Exercise prompt :: Your task is to copy all of the data exactly.

** Opening Dataset entries block **

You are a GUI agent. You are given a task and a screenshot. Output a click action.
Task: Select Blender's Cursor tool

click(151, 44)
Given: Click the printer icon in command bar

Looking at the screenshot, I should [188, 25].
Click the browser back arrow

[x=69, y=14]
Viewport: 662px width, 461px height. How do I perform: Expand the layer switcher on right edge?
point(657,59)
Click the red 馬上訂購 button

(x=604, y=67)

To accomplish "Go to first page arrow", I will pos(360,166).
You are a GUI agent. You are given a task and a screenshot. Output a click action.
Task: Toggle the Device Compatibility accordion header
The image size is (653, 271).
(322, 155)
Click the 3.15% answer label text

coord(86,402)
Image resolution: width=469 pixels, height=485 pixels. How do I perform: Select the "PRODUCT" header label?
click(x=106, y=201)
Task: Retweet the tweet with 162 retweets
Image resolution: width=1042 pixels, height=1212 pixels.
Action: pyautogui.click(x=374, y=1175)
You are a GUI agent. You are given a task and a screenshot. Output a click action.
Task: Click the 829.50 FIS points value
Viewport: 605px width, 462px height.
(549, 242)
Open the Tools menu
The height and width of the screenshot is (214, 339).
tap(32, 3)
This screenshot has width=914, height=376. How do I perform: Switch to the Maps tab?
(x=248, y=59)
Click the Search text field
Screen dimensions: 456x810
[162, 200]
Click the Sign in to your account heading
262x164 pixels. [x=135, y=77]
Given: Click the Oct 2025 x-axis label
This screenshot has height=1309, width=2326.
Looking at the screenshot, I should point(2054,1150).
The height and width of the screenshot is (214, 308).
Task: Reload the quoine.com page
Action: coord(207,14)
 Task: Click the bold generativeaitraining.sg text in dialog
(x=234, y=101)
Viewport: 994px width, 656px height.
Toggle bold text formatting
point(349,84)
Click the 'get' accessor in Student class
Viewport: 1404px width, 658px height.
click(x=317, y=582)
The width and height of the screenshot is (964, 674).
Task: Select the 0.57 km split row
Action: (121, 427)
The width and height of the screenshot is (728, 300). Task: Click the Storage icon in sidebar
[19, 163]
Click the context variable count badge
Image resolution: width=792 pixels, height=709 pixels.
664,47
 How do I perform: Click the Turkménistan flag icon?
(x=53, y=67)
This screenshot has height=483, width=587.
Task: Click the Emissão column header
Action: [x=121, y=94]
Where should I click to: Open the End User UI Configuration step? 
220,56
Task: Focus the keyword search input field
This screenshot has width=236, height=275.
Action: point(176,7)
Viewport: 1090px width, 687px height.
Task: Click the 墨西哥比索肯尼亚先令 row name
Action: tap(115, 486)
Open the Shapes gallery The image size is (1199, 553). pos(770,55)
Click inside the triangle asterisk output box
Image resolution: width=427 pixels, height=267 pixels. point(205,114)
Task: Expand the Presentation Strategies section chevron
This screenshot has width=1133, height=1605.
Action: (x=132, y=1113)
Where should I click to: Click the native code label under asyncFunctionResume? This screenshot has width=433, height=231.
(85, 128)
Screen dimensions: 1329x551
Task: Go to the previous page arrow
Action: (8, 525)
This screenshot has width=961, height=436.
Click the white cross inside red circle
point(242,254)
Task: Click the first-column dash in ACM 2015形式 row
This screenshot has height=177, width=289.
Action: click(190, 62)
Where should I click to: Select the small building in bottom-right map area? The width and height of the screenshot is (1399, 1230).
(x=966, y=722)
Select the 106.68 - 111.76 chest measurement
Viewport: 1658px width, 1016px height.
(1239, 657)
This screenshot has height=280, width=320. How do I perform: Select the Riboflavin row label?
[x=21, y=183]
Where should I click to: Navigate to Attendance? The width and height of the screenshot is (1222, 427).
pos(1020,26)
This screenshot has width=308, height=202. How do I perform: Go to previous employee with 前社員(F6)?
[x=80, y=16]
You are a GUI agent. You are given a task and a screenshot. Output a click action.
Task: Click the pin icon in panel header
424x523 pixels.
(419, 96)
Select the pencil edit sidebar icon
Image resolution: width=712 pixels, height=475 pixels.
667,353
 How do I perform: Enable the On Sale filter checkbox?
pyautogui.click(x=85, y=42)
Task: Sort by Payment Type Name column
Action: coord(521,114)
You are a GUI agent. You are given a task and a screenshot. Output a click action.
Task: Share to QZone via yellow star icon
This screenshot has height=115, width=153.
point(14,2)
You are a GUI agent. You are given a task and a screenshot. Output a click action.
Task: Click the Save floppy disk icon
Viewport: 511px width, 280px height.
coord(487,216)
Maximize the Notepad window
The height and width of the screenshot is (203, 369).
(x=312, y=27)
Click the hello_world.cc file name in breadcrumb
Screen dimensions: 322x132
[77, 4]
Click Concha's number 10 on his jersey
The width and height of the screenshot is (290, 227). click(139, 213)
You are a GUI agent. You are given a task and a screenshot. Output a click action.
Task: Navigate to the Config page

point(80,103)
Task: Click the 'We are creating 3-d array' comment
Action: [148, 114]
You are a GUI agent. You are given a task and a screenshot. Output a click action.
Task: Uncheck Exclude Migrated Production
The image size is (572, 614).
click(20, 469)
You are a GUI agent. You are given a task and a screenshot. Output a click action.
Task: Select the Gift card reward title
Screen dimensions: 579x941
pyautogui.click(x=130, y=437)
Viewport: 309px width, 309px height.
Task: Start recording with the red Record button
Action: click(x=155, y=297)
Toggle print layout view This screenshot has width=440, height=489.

** Closing Dataset entries block **

The completed task ::
You are a GUI agent. You are given a task and a screenshot. Output a click action.
Task: Select Blender's Cursor tool

click(151, 44)
Given: Click the printer icon in command bar

Looking at the screenshot, I should [188, 25].
Click the browser back arrow

[x=69, y=14]
Viewport: 662px width, 461px height. How do I perform: Expand the layer switcher on right edge?
point(657,59)
Click the red 馬上訂購 button

(x=604, y=67)

To accomplish "Go to first page arrow", I will pos(360,166).
You are a GUI agent. You are given a task and a screenshot. Output a click action.
Task: Toggle the Device Compatibility accordion header
The image size is (653, 271).
(322, 155)
Click the 3.15% answer label text

coord(86,402)
Image resolution: width=469 pixels, height=485 pixels. How do I perform: Select the "PRODUCT" header label?
click(x=106, y=201)
Task: Retweet the tweet with 162 retweets
Image resolution: width=1042 pixels, height=1212 pixels.
Action: pyautogui.click(x=374, y=1175)
You are a GUI agent. You are given a task and a screenshot. Output a click action.
Task: Click the 829.50 FIS points value
Viewport: 605px width, 462px height.
(549, 242)
Open the Tools menu
The height and width of the screenshot is (214, 339).
tap(32, 3)
This screenshot has width=914, height=376. How do I perform: Switch to the Maps tab?
(x=248, y=59)
Click the Search text field
Screen dimensions: 456x810
[162, 200]
Click the Sign in to your account heading
262x164 pixels. [x=135, y=77]
Given: Click the Oct 2025 x-axis label
This screenshot has height=1309, width=2326.
Looking at the screenshot, I should point(2054,1150).
The height and width of the screenshot is (214, 308).
Task: Reload the quoine.com page
Action: coord(207,14)
 Task: Click the bold generativeaitraining.sg text in dialog
(x=234, y=101)
Viewport: 994px width, 656px height.
Toggle bold text formatting
point(349,84)
Click the 'get' accessor in Student class
Viewport: 1404px width, 658px height.
click(x=317, y=582)
The width and height of the screenshot is (964, 674).
Task: Select the 0.57 km split row
Action: (121, 427)
The width and height of the screenshot is (728, 300). Task: Click the Storage icon in sidebar
[19, 163]
Click the context variable count badge
Image resolution: width=792 pixels, height=709 pixels.
664,47
 How do I perform: Click the Turkménistan flag icon?
(x=53, y=67)
This screenshot has height=483, width=587.
Task: Click the Emissão column header
Action: [x=121, y=94]
Where should I click to: Open the End User UI Configuration step? 
220,56
Task: Focus the keyword search input field
This screenshot has width=236, height=275.
Action: point(176,7)
Viewport: 1090px width, 687px height.
Task: Click the 墨西哥比索肯尼亚先令 row name
Action: tap(115, 486)
Open the Shapes gallery The image size is (1199, 553). pos(770,55)
Click inside the triangle asterisk output box
Image resolution: width=427 pixels, height=267 pixels. point(205,114)
Task: Expand the Presentation Strategies section chevron
This screenshot has width=1133, height=1605.
Action: (x=132, y=1113)
Where should I click to: Click the native code label under asyncFunctionResume? This screenshot has width=433, height=231.
(85, 128)
Screen dimensions: 1329x551
Task: Go to the previous page arrow
Action: (8, 525)
This screenshot has width=961, height=436.
Click the white cross inside red circle
point(242,254)
Task: Click the first-column dash in ACM 2015形式 row
This screenshot has height=177, width=289.
Action: click(190, 62)
Where should I click to: Select the small building in bottom-right map area? The width and height of the screenshot is (1399, 1230).
(x=966, y=722)
Select the 106.68 - 111.76 chest measurement
Viewport: 1658px width, 1016px height.
(1239, 657)
This screenshot has height=280, width=320. How do I perform: Select the Riboflavin row label?
[x=21, y=183]
Where should I click to: Navigate to Attendance? The width and height of the screenshot is (1222, 427).
pos(1020,26)
This screenshot has width=308, height=202. How do I perform: Go to previous employee with 前社員(F6)?
[x=80, y=16]
You are a GUI agent. You are given a task and a screenshot. Output a click action.
Task: Click the pin icon in panel header
424x523 pixels.
(419, 96)
Select the pencil edit sidebar icon
Image resolution: width=712 pixels, height=475 pixels.
667,353
 How do I perform: Enable the On Sale filter checkbox?
pyautogui.click(x=85, y=42)
Task: Sort by Payment Type Name column
Action: coord(521,114)
You are a GUI agent. You are given a task and a screenshot. Output a click action.
Task: Share to QZone via yellow star icon
This screenshot has height=115, width=153.
point(14,2)
You are a GUI agent. You are given a task and a screenshot. Output a click action.
Task: Click the Save floppy disk icon
Viewport: 511px width, 280px height.
coord(487,216)
Maximize the Notepad window
The height and width of the screenshot is (203, 369).
(x=312, y=27)
Click the hello_world.cc file name in breadcrumb
Screen dimensions: 322x132
[77, 4]
Click Concha's number 10 on his jersey
The width and height of the screenshot is (290, 227). click(139, 213)
You are a GUI agent. You are given a task and a screenshot. Output a click action.
Task: Navigate to the Config page

point(80,103)
Task: Click the 'We are creating 3-d array' comment
Action: [148, 114]
You are a GUI agent. You are given a task and a screenshot. Output a click action.
Task: Uncheck Exclude Migrated Production
The image size is (572, 614).
click(20, 469)
You are a GUI agent. You are given a task and a screenshot. Output a click action.
Task: Select the Gift card reward title
Screen dimensions: 579x941
pyautogui.click(x=130, y=437)
Viewport: 309px width, 309px height.
Task: Start recording with the red Record button
Action: click(x=155, y=297)
Toggle print layout view This screenshot has width=440, height=489.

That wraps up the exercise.